News that the economy skidded to a near halt in the first three months of the year helped push the stock market lower on Wednesday.
Battered by harsh weather, plunging exports and sharp cutbacks in oil and gas drilling, the overall economy grew at a barely discernible annual rate of 0.2 percent in the first quarter, the Commerce Department reported early in the day. It was the poorest showing in a year and down from 2.2 percent growth in the fourth quarter.
Stocks stayed lower after the Federal Reserve downgraded its assessment of the economy and appeared no closer to raising its benchmark interest rate from close to zero.
The stock market, trading close to record levels, is struggling to maintain its upward momentum at the start of the seventh year of a bull-market run. The S&P 500 index has gained only 2.3 percent in the first four months of the year and is fluctuating between small gains and losses. That’s a trend that may continue for a while yet.
“We’re in a period of indecisiveness, where things could stay muddled for a while, without any really compelling case to either drive things back up … or, on the other hand, to send things back into a major pullback,” said Katrina Lamb, head of investment strategy and research at MV Financial, a wealth management firm.
The Standard & Poor’s 500 index fell 7.91 points, or 0.4 percent, to 2,106.85. The Dow Jones industrial average dropped 74.61 points, or 0.4 percent, or 18,035.53 points. The Nasdaq declined 31.78 points, or 0.6 percent, to 5,023.64.
In addition to news from the Fed and on the economy, investors were also looking at the latest corporate earnings.
Starwood Hotels and Resorts surged after the company’s board of directors said it would explore a “full range” of strategic and financial options for the company. Starwood also reported earnings that surpassed analysts’ expectations. The stock climbed $6.73, or 8.3 percent, to $87.53.

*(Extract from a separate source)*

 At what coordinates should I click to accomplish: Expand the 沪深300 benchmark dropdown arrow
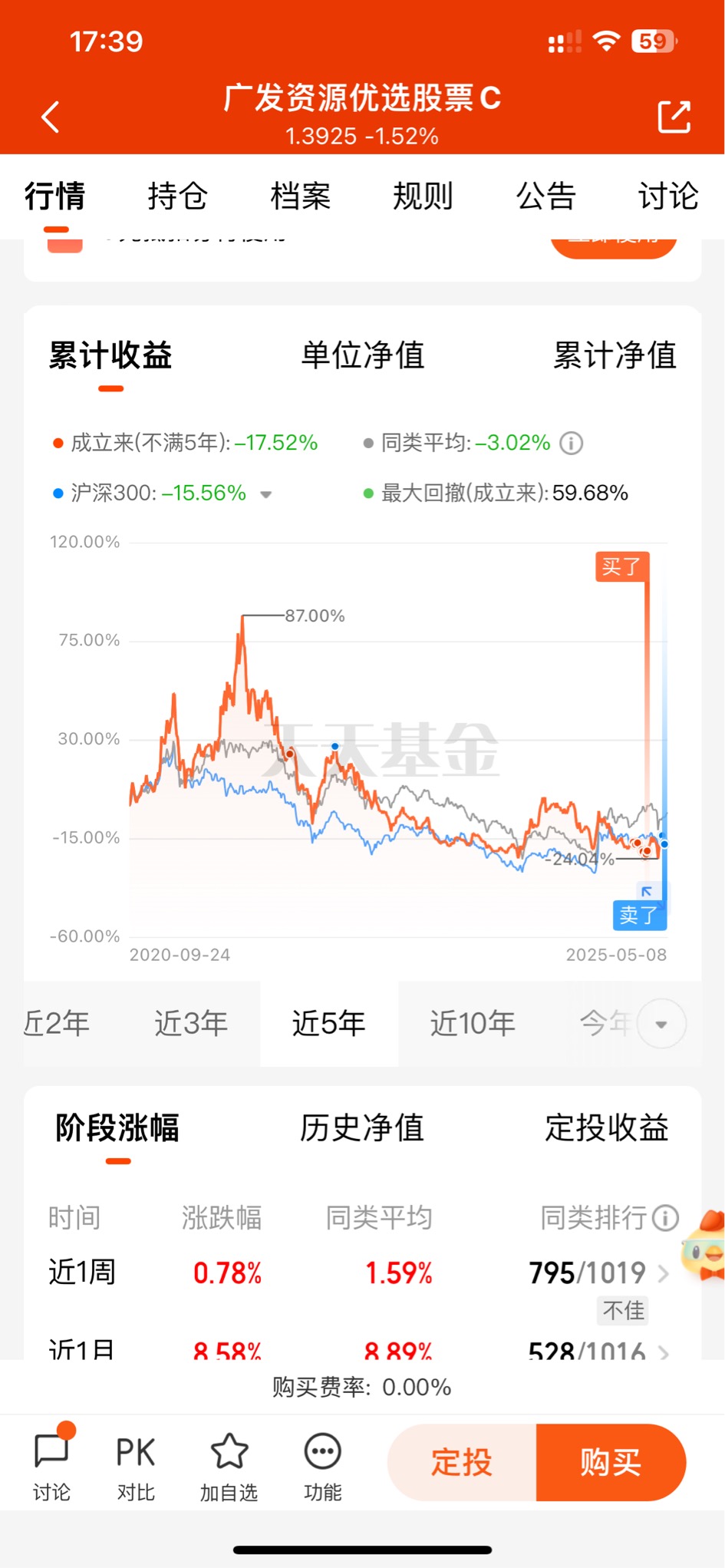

Buffalo Wild Wings slumped $24.35, or 12.8 percent, to $160.25 after the company reported disappointing first-quarter results. The company said its net income and revenue grew. But the price of chicken wings surged and Buffalo Wild Wings’ costs were also boosted by the chain’s expansion.
Overall, company earnings are coming in better than had been expected.
Just over half of the companies in the S&P 500 have now reported their first-quarter numbers, and analysts are forecasting that average earnings will grow by just 0.2 percent, according to data from S&P Capital IQ. While that is a sharp slowdown from a 7.8 percent growth rate in the fourth quarter of last year, it is much better than the decline of 3.1 percent that analysts had expected at the start of the month.
That slowdown is being driven by a big drop in earnings at energy companies, caused by a plunge in the price of oil, as well as a stronger dollar, which is eating away at the value of overseas sales for global companies based in the U.S. Most investors remain confident that many of the factors weighing on the economy are transitory, and that growth will accelerate in the second quarter, said Russ Koesterich, chief investment strategist at BlackRock. However, if that scenario doesn’t play out, trading could become more volatile in the second half of the year. “The narrative is that the economy rebounds in the second quarter and earnings rebound with it,” said Russ Koesterich, chief investment strategist at BlackRock. “If it wasn’t all about the weather or temporary factors … then that is where you might get some more volatility this summer.”
In other corporate news, shares of Salesforce.com surged as investors reacted to a report that the business software company had been approached by an unidentified suitor.
A Bloomberg story, citing unnamed people, stirred speculation that Salesforce might be sold to rival Oracle Corp. in a deal that could be worth $50 billion. Salesforce jumped $7.76, or 11.6 percent, to $74.65.
In currency trading, the euro climbed to $1.1116 from $1.0972, after the weaker-than-forecast report on the U.S. economy. That’s the currency’s highest level against the dollar in almost two months. The dollar rose to 118.98 yen from 118.82 yen late Tuesday
Government bond prices fell. The yield on the 10-year Treasury note rose to 2.04 percent from 2 percent late Tuesday.
In energy trading, U.S. benchmark crude oil rose $1.52 to $58.58 a barrel in New York, its highest closing price of the year. Brent crude, the international benchmark for oil, climbed $1.20 to $65.84.
In other energy futures trading on the New York Mercantile Exchange: wholesale gasoline rose 1.6 cents to close at $2.018 a gallon, heating oil rose 3.2 cents to close at $1.948 a gallon and natural gas rose 6.9 cents to close at $2.606 per 1,000 cubic feet.
Precious and industrial metals futures were little changed. Gold fell $3.90 to settle at $1,210 an ounce, silver rose eight cents to $16.67 an ounce and copper rose two cents to $2.80 an ounce.